When i got time i shall play around with my lights and see if it helps. the glow seems to vary in intensity when i change cameras. maybe it is a combination of both lighting problems and that this particular plant is good at diffusing/reflecting light.

----------


## Dodofish

> nice link. there do not seem to be algae in my tank, so i guess it is cause by this flare or some other effect.
> 
> When i got time i shall play around with my lights and see if it helps. the glow seems to vary in intensity when i change cameras. maybe it is a combination of both lighting problems and that this particular plant is good at diffusing/reflecting light.

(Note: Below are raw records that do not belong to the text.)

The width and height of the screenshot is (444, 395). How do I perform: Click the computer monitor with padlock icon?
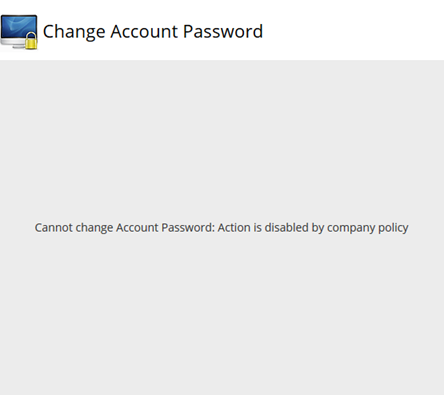click(x=19, y=32)
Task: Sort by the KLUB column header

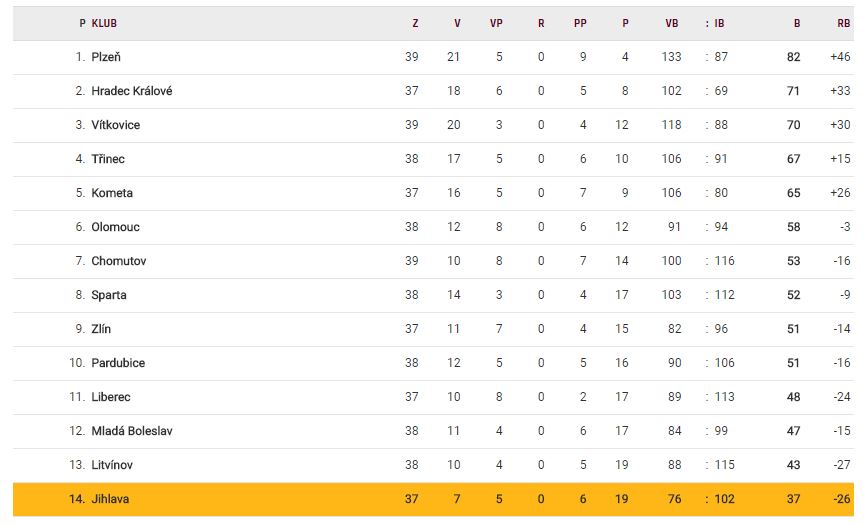Action: tap(104, 23)

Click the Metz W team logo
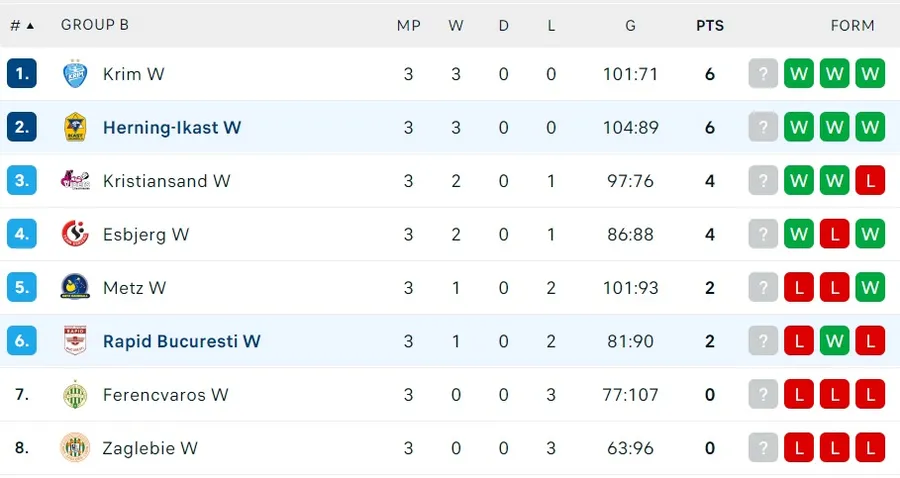[75, 288]
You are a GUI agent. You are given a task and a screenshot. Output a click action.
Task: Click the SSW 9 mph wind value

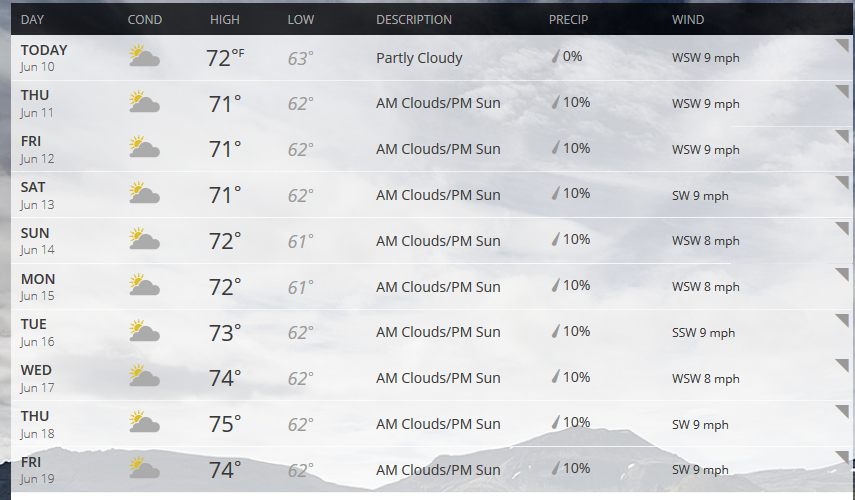tap(703, 333)
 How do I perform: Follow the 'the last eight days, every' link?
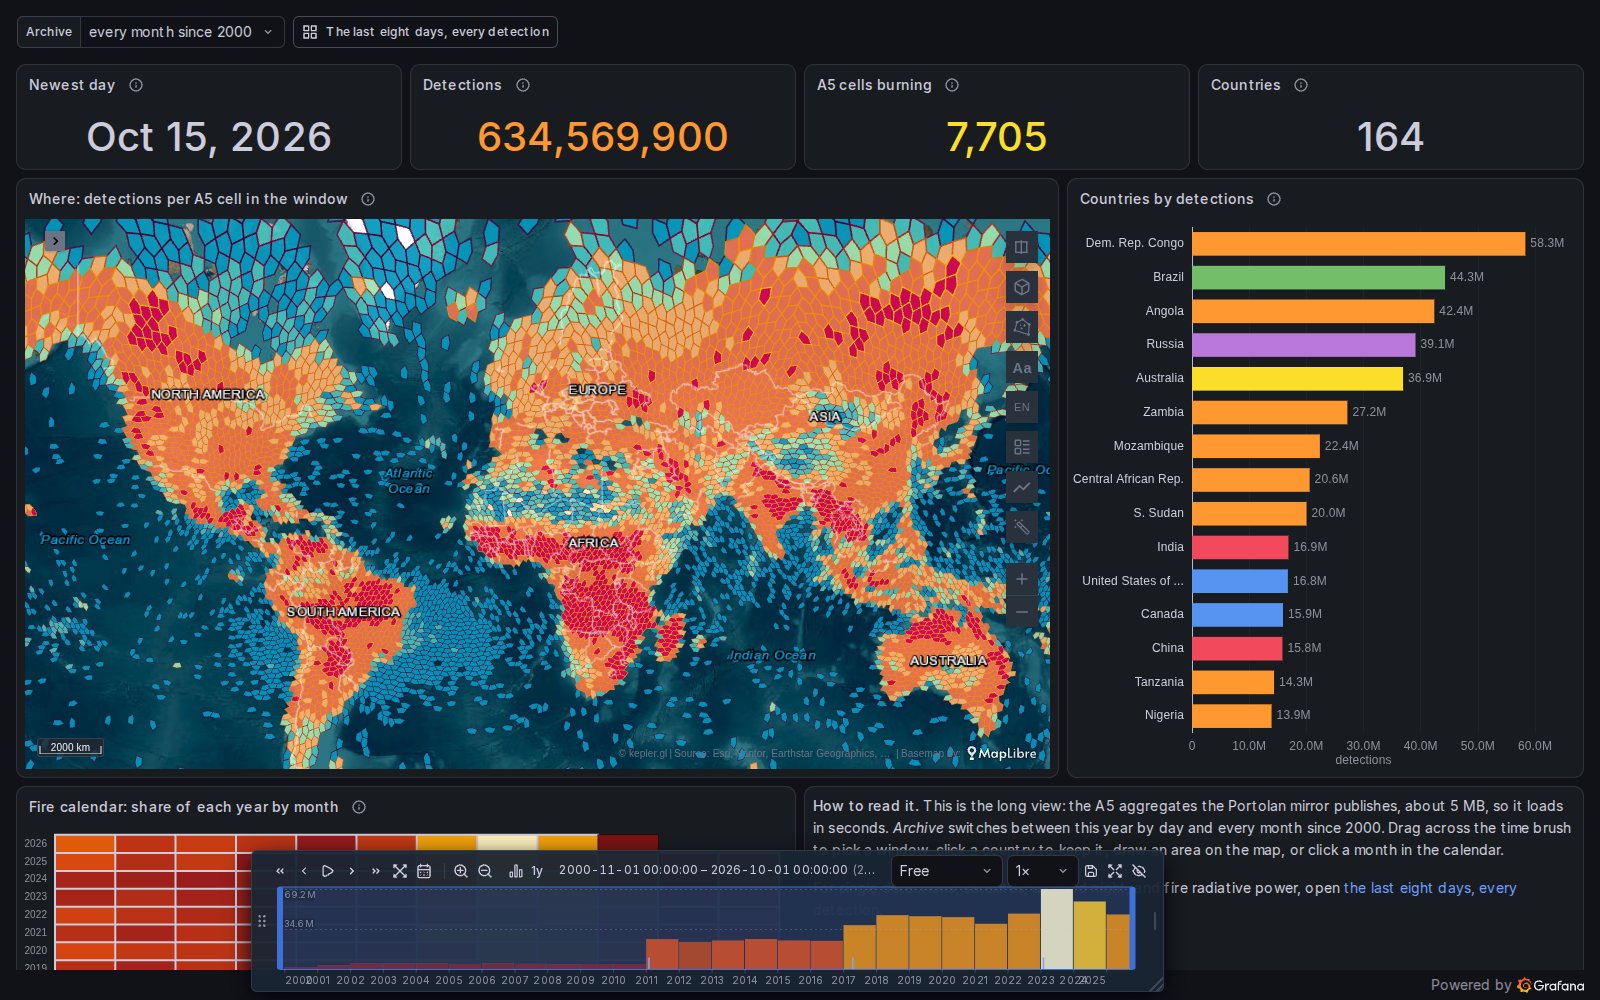[x=1430, y=888]
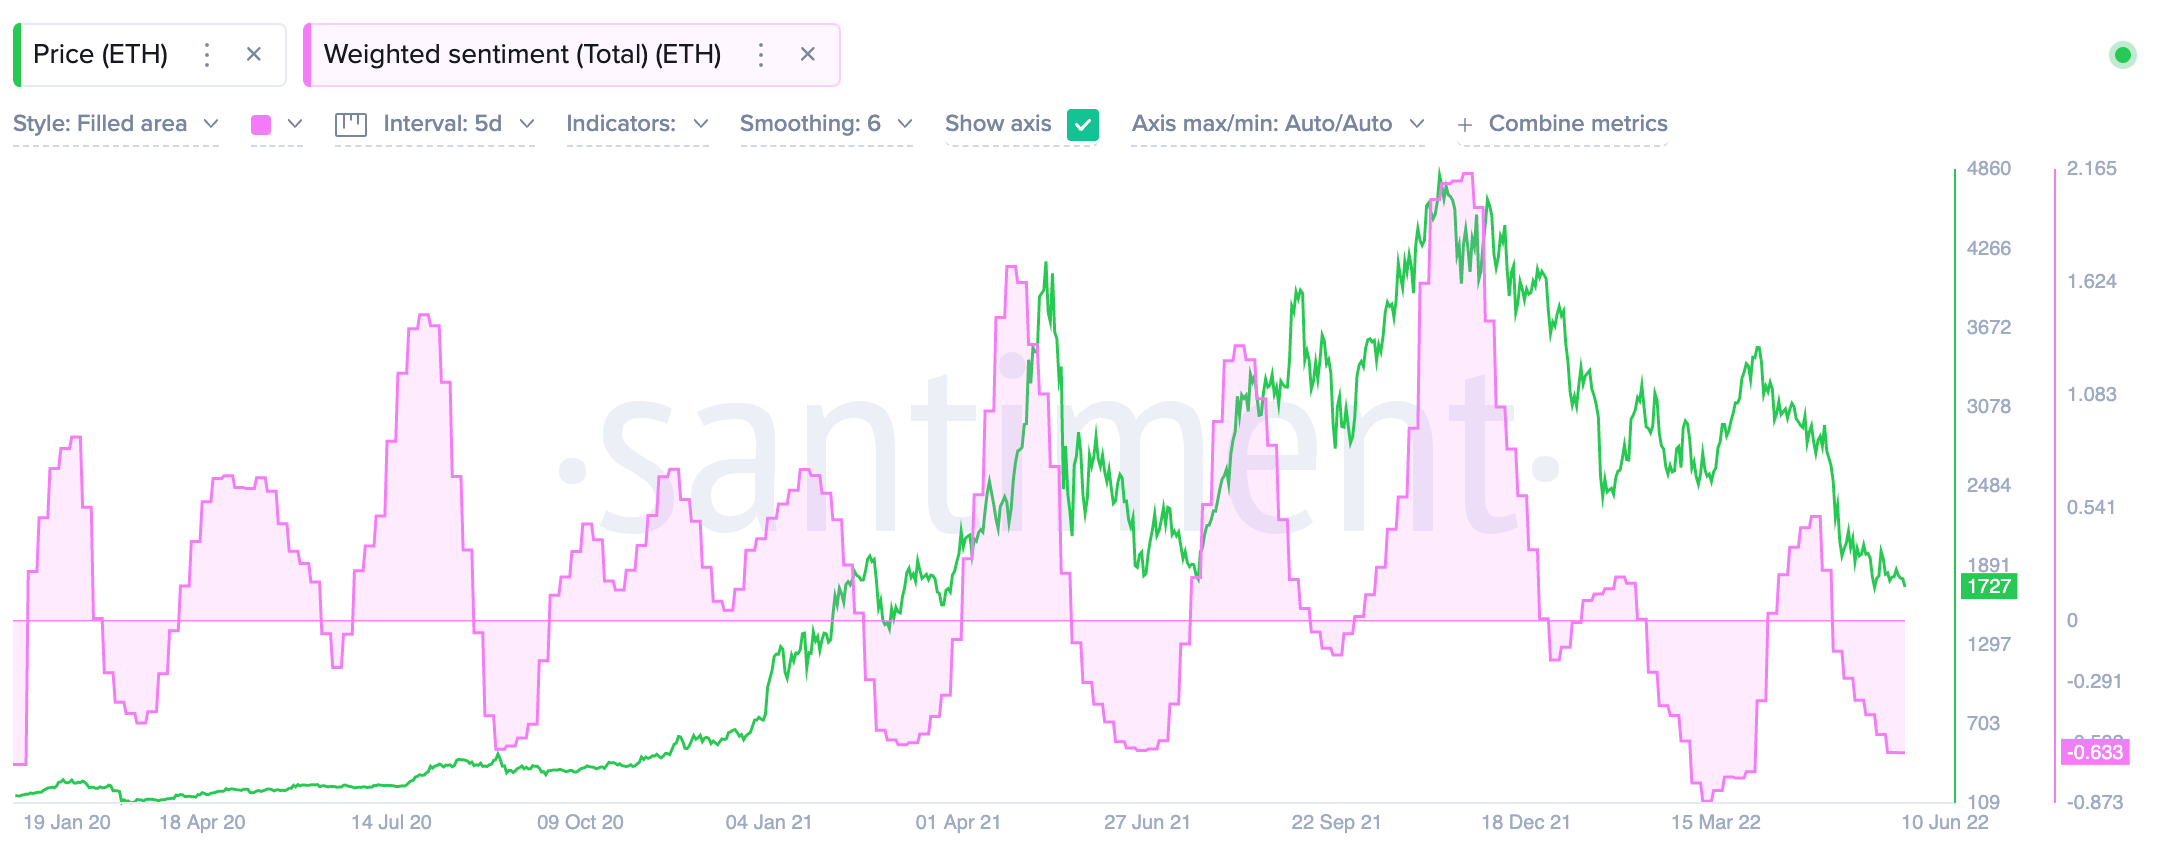Remove the Price (ETH) metric
Screen dimensions: 2166x858
coord(254,55)
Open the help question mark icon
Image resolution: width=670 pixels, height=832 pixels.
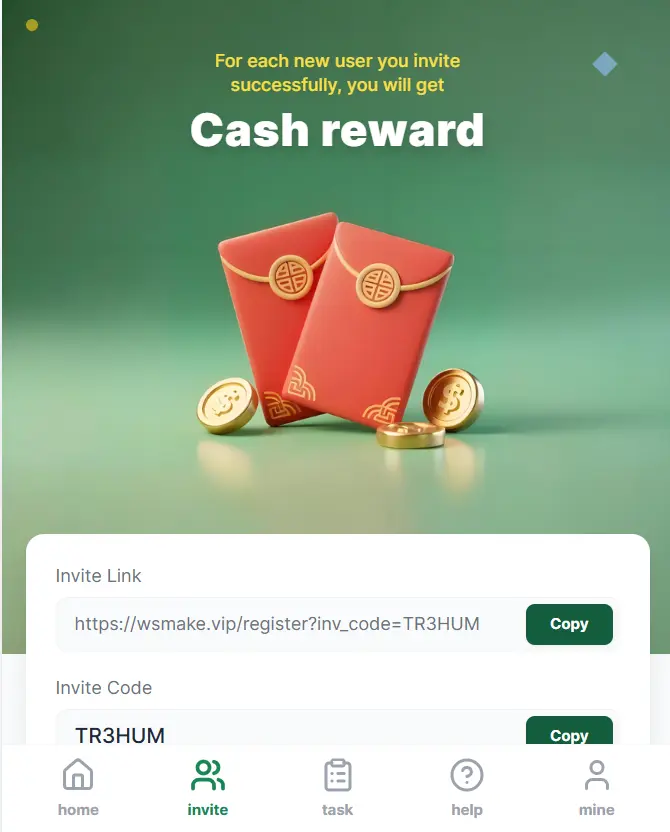(467, 775)
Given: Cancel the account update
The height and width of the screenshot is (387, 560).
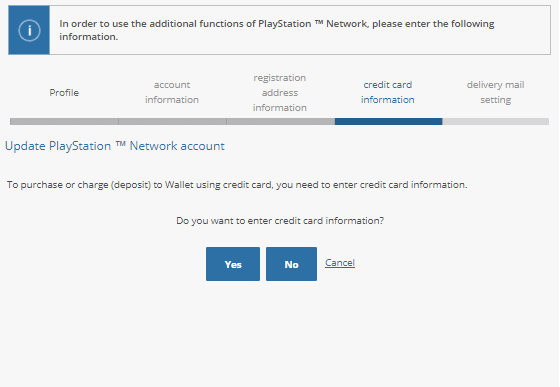Looking at the screenshot, I should (340, 263).
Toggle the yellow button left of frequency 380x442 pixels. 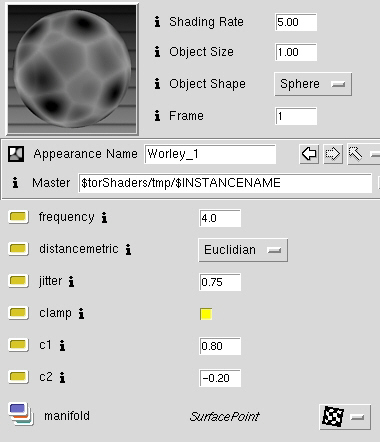(18, 217)
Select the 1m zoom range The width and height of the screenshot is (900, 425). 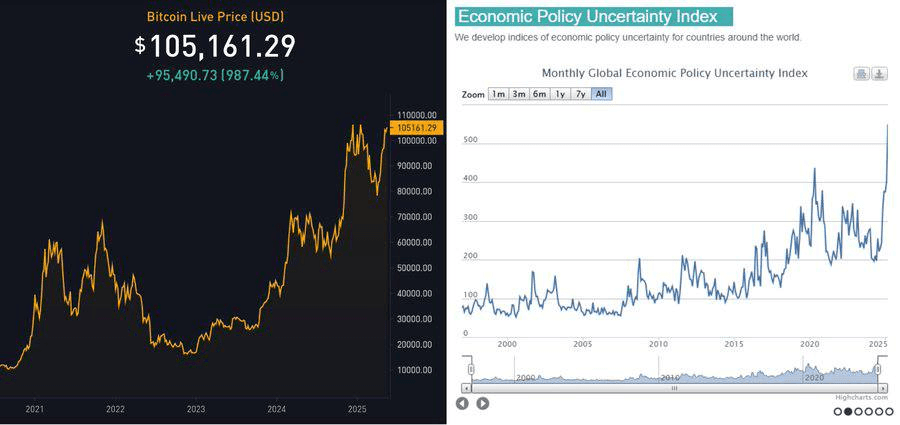(x=498, y=94)
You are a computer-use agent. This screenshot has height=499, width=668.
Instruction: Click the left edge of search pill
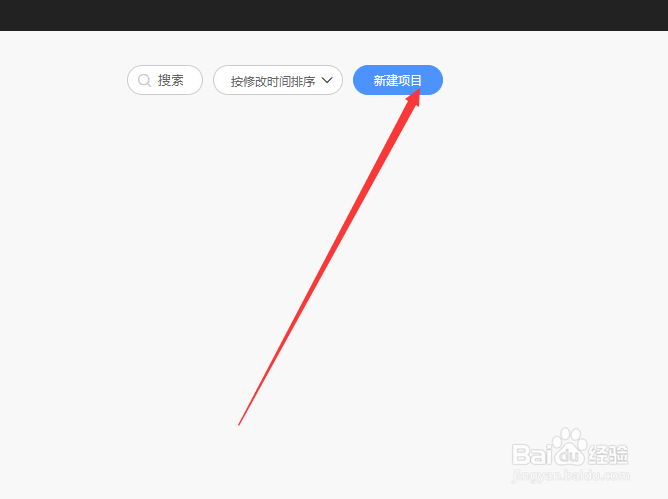(129, 80)
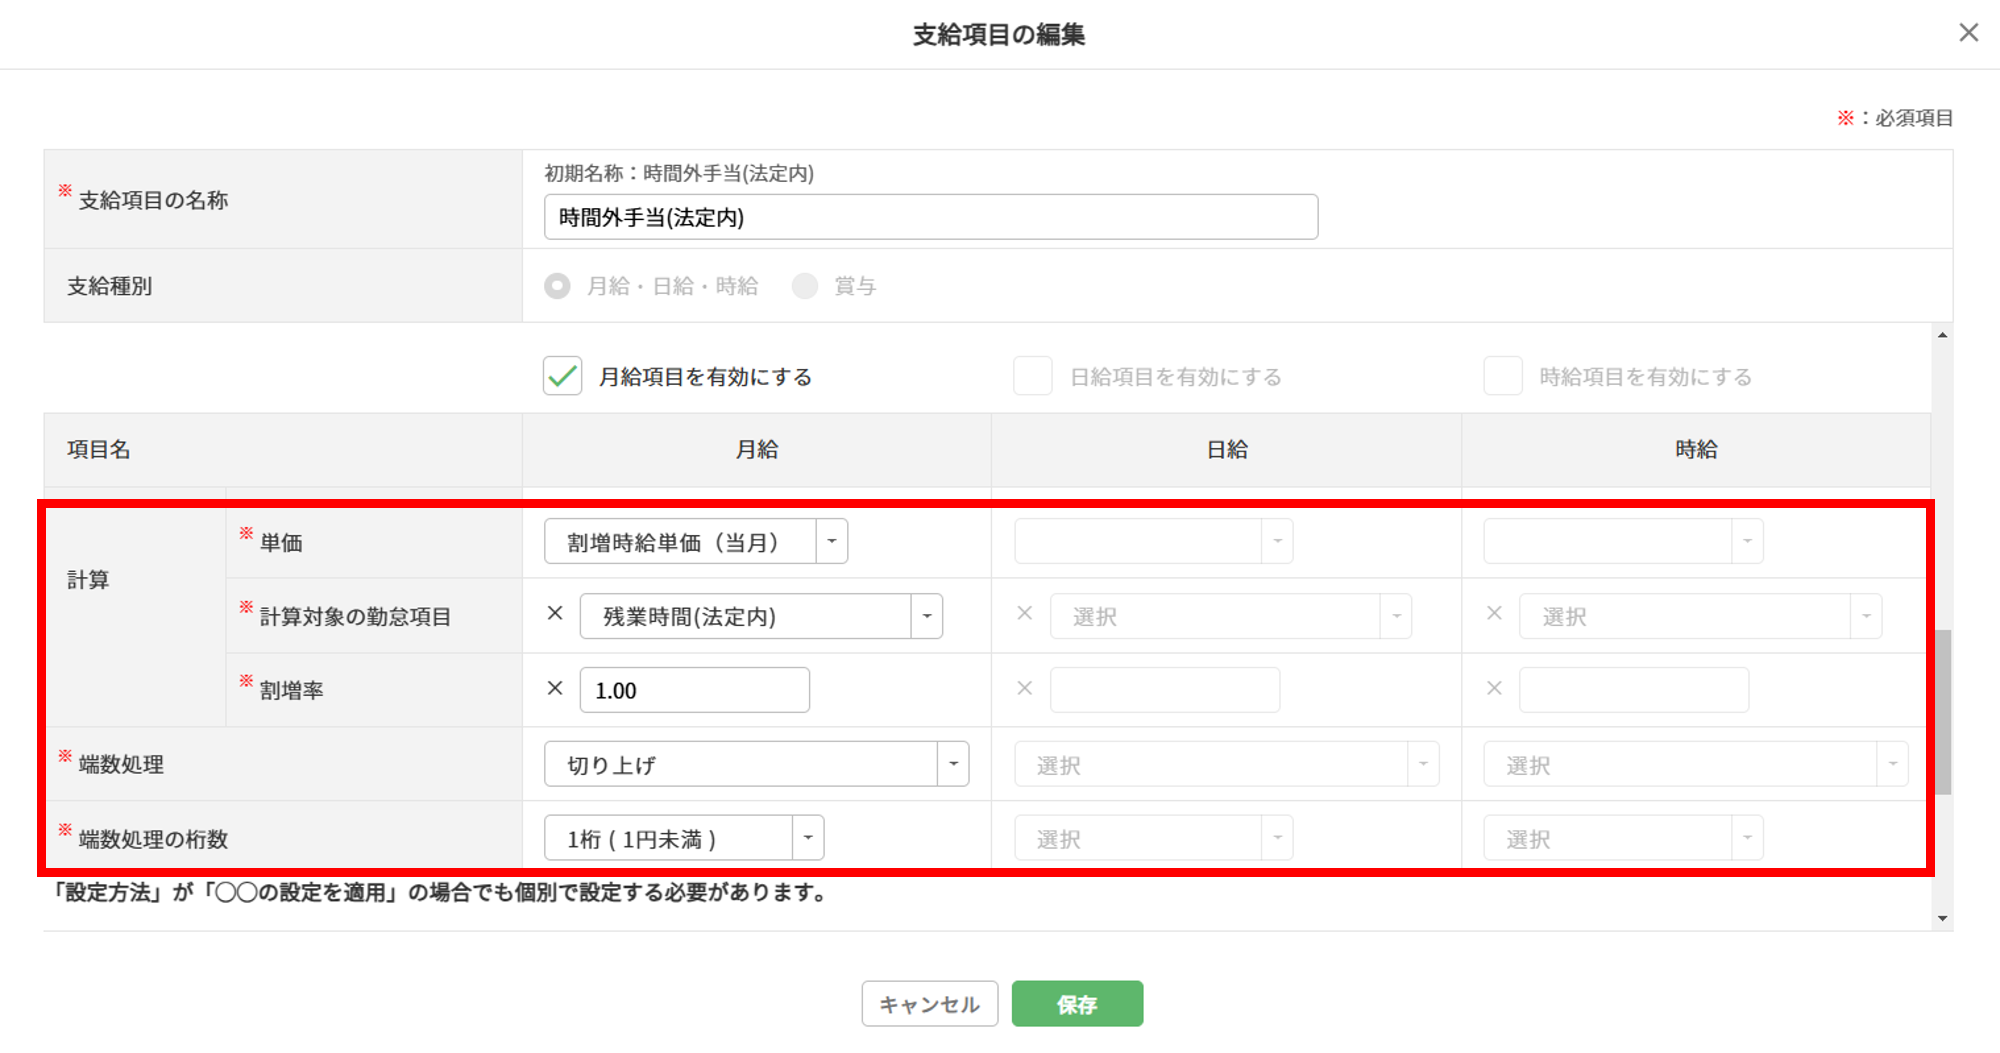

Welcome. Actually, different lens optics will have different properties. Chromatic error is inevitable. This is the same for the glass which we shoot through. Adjusting the distance of the lights will helps sometimes too.  :Smile: 

Sent from my GT-N7105 using Tapatalk

----------


## tatguy

Actually in real life, the picture is not so green either, my red plants are suppose to be red and the soil is suppose to be the ADA color . It is only about a week old. Maybe my camera really "CMI" haha or maybe my photography "CMI"

----------


## thebaldingaquarist

I think its not the camera for a few reasons. the reason why i asked to turn the camera upside down is to eliminate lens issues. 

i ruled out aberration also because in the picture, there are other plants or objects that aberration can be more evident.

TS changed cameras and the glowing is still there, i think its either super saiyan plant or glass issue...

If its super saiyan, i want your trimmings ok? I make early booking. hahaha

----------


## Dodofish

> I think its not the camera for a few reasons. the reason why i asked to turn the camera upside down is to eliminate lens issues. 
> 
> i ruled out aberration also because in the picture, there are other plants or objects that aberration can be more evident.
> 
> TS changed cameras and the glowing is still there, i think its either super saiyan plant or glass issue...
> 
> If its super saiyan, i want your trimmings ok? I make early booking. hahaha


Just google the word. There is a possibility that it is super saiyan glow as the word defines it. I will also like to have some glow in my tank so I can "Huat" haha.

Any spares?


Sent from my iPad using Tapatalk

----------


## tubularistical

Thanks for all the replies with tips, learning a lot as I'm also new to photography and invariably there is _something_ in my tank or around my tank that messes up my photos! I think some plants just have a knack of reflecting light the wrong way causing glare; coupled with the tank glass then camera mechanics it ends up looking a lot different from real life.. I had a similar problem with my lotus, think the leaf is just too flat, big and light-coloured, still looking for ways to get better photos  :Knockout: 

IMG_8332.jpg
Taken with iphone so I guess I shouldn't complain so much  :Opps:

----------


## tatguy

Can can that plant I plan on giving out anyway. I use it to judge my tank condition because it grows fast and hard to kill. anyhow cut at stem part be it floating or not also can survive. Anyone interested can PM me for a few stalks. It is relatively common though. limnophila.sp

----------


## tatguy

Picture of the same plant, look at the growth rate haha. they seem to be less "fuzzy" when its leaves are closed. I took at picture of it a few hours after lights off.
An this is what the plant that appeared yellow in the front is suppose to look like.

----------


## Ben12

As far as editing some of the effects out, wouldn’t you just be able to reduce some of the glow with a few alternatives online? Maybe GIMP which is a free program that really does rival Photoshop. It is something a bit strange though to see like that.

----------